## Tarefa A
Transcreva a parte do texto sobre Colette que vai de "Até a data de" a "França precisava ler.", incluindo as duas pontas, sem alterar nada.
## Tarefa B
Prossiga o texto sobre Colette a partir da última frase apresentada.

## Trecho selecionado
####################
Até a data de 3 de agosto de 1954, Colette escreveu sobre a vida urbana marginalizada, sobre os boêmios e sobre tabus sociais. Tomou como protagonistas de suas obras prostitutas, homossexuais, artistas e uma série de pessoas pouco prováveis. Foi, dessa forma, representante de uma série de movimentos sociais e pôs em suas obras, toda a literatura doce da vida no campo, toda a paixão de suas relações, todos os questionamentos da moral hipócrita social e toda a ousadia necessária para se viver. Ao se casar, não se intimidou pela idade e condição do marido; ao chegar em Paris, não se acanhou por vir de um interior; ao escrever, não se conteve em dizer aquilo que a França precisava ler.
####################
## Dados fornecidos
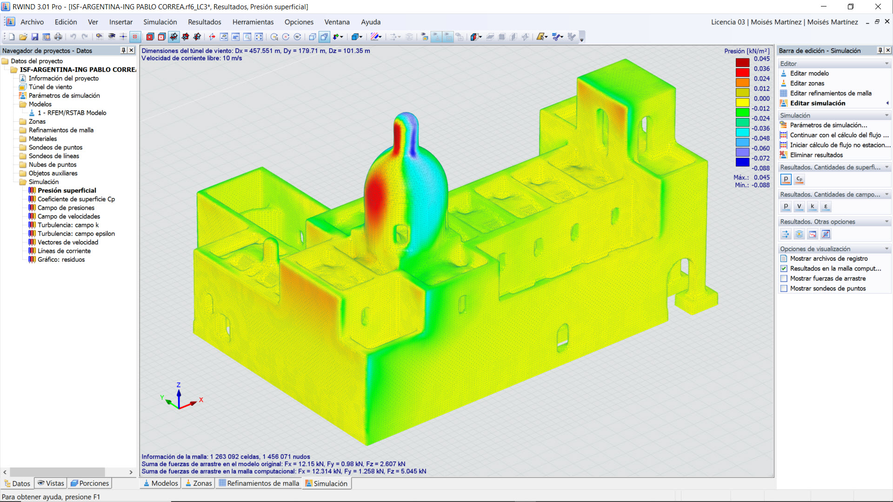The width and height of the screenshot is (893, 502).
Task: Select epsilon turbulence result icon
Action: click(x=826, y=206)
####################
## Resposta escrita A
Até a data de 3 de agosto de 1954, Colette escreveu sobre a vida urbana marginalizada, sobre os boêmios e sobre tabus sociais. Tomou como protagonistas de suas obras prostitutas, homossexuais, artistas e uma série de pessoas pouco prováveis. Foi, dessa forma, representante de uma série de movimentos sociais e pôs em suas obras, toda a literatura doce da vida no campo, toda a paixão de suas relações, todos os questionamentos da moral hipócrita social e toda a ousadia necessária para se viver. Ao se casar, não se intimidou pela idade e condição do marido; ao chegar em Paris, não se acanhou por vir de um interior; ao escrever, não se conteve em dizer aquilo que a França precisava ler.

## Resposta escrita B
Colette foi uma mulher, escritora, atriz e cometedora de erros vanguardistas, muito além do seu tempo. Apesar da desaprovação da Igreja, ela teve seus restos mortais concedidos as honras fúnebres nacionais, além de uma promoção à Oficial da Legião de Honra, como também diversos prêmios e aprovações em academias de letras. Hoje, Sidonie-Gabrielle Colette está imortalizada em suas obras e seu pensamento ainda serve de inspiração para diversos apaixonados pelos prazeres do sentir.

Um filme homônimo sobre a sua vida estreou nos EUA em 12 de outubro de 2018.